• **Your instructions**: Copy each of the rows below word for word, leaving out the pictures.

• **Dataset records**:
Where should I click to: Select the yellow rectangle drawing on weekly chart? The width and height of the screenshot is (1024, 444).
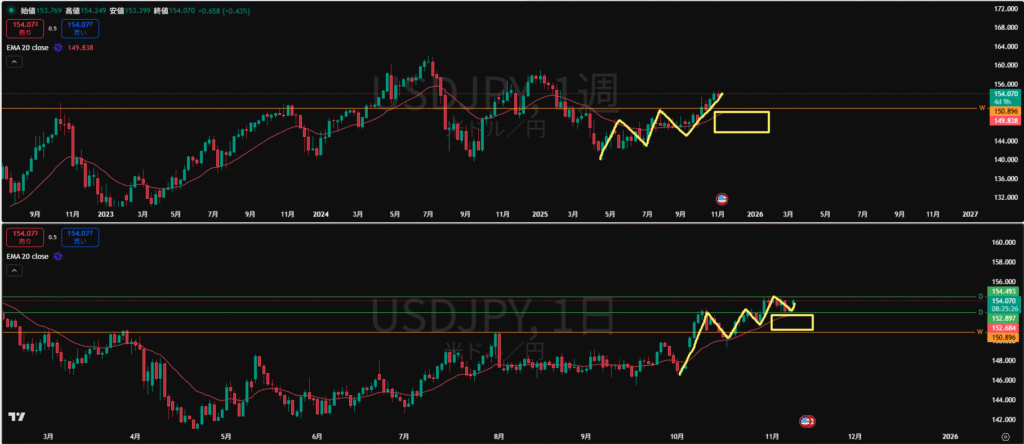pyautogui.click(x=741, y=122)
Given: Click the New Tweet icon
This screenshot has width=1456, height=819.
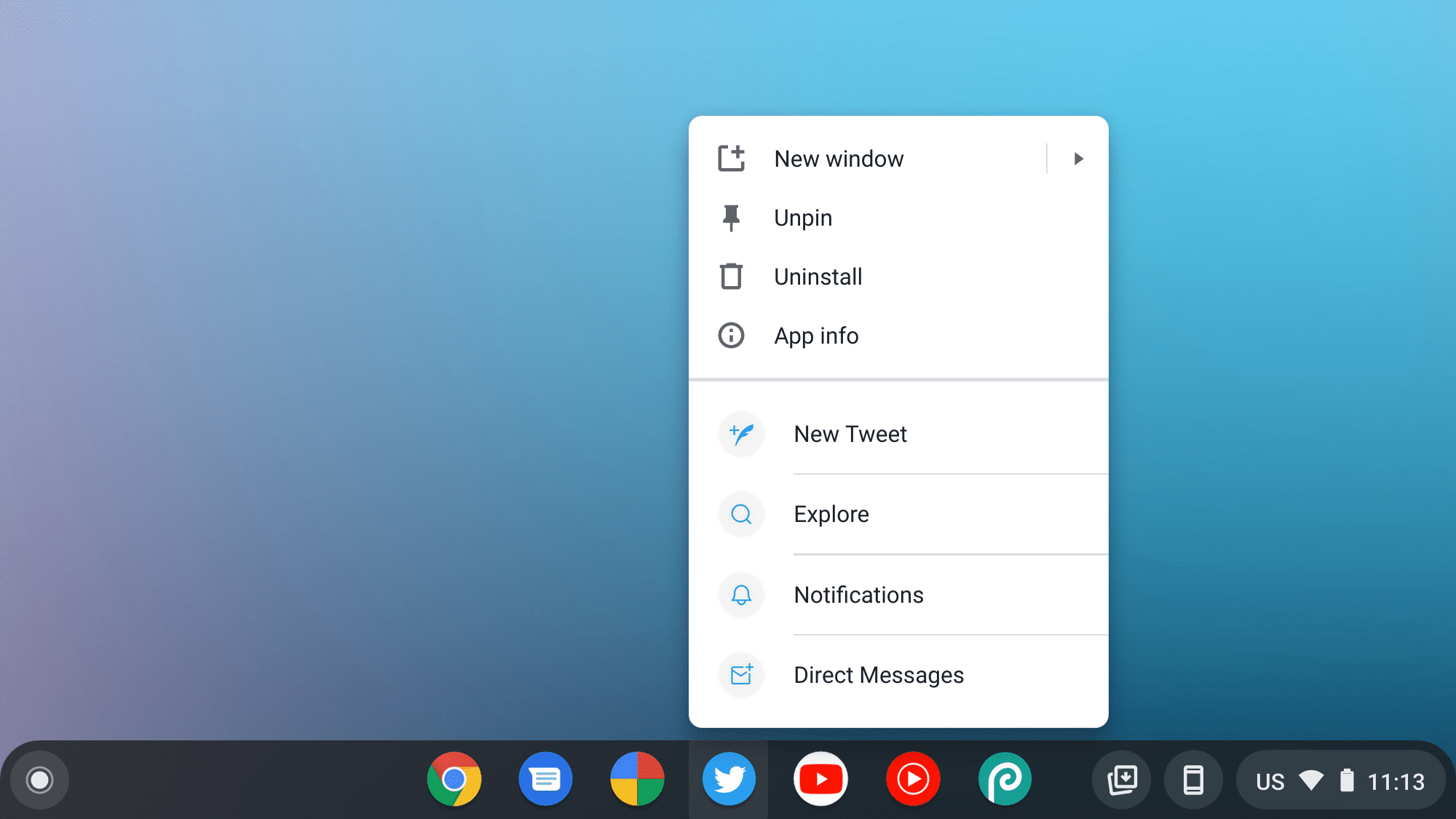Looking at the screenshot, I should click(x=741, y=433).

• **Task solution**:
Where should I click to: Select the yellow rectangle drawing on weekly chart? The width and height of the screenshot is (1024, 444).
pyautogui.click(x=741, y=122)
Given: Click the New Tweet icon
This screenshot has width=1456, height=819.
Looking at the screenshot, I should click(x=741, y=433).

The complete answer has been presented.